◆ **TASK TO CARRY OUT**: The expected answer is every line of the material that contains the word "nueva".

◆ **EXERCISE INPUT**:
★ ★ ★ ★ ★

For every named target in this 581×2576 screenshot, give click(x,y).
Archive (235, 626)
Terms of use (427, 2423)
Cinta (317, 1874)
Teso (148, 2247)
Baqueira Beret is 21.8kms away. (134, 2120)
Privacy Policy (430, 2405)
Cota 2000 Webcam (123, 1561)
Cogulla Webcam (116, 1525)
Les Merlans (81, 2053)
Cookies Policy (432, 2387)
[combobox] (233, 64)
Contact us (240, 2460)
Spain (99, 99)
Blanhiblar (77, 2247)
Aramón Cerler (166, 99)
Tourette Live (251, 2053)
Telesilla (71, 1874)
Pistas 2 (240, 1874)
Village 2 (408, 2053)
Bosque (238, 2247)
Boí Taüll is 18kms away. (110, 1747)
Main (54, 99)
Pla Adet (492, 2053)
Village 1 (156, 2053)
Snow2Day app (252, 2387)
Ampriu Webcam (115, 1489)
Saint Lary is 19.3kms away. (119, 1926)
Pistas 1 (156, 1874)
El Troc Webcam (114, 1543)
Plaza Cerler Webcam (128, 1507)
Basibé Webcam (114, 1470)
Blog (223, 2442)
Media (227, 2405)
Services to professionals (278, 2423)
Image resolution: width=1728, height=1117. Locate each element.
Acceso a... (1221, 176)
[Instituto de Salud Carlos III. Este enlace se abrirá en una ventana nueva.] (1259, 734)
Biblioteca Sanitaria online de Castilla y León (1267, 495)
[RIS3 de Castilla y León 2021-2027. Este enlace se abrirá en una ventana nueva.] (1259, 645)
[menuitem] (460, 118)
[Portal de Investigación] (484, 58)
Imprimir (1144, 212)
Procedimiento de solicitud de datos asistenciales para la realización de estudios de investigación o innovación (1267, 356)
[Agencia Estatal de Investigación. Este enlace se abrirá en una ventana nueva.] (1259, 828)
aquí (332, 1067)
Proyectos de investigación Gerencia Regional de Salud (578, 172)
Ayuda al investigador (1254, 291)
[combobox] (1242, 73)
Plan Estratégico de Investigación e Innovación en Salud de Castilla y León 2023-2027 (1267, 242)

★ ★ ★ ★ ★

◆ **RESPONSE AREA**:
[Instituto de Salud Carlos III. Este enlace se abrirá en una ventana nueva.] (1259, 734)
[RIS3 de Castilla y León 2021-2027. Este enlace se abrirá en una ventana nueva.] (1259, 645)
[Agencia Estatal de Investigación. Este enlace se abrirá en una ventana nueva.] (1259, 828)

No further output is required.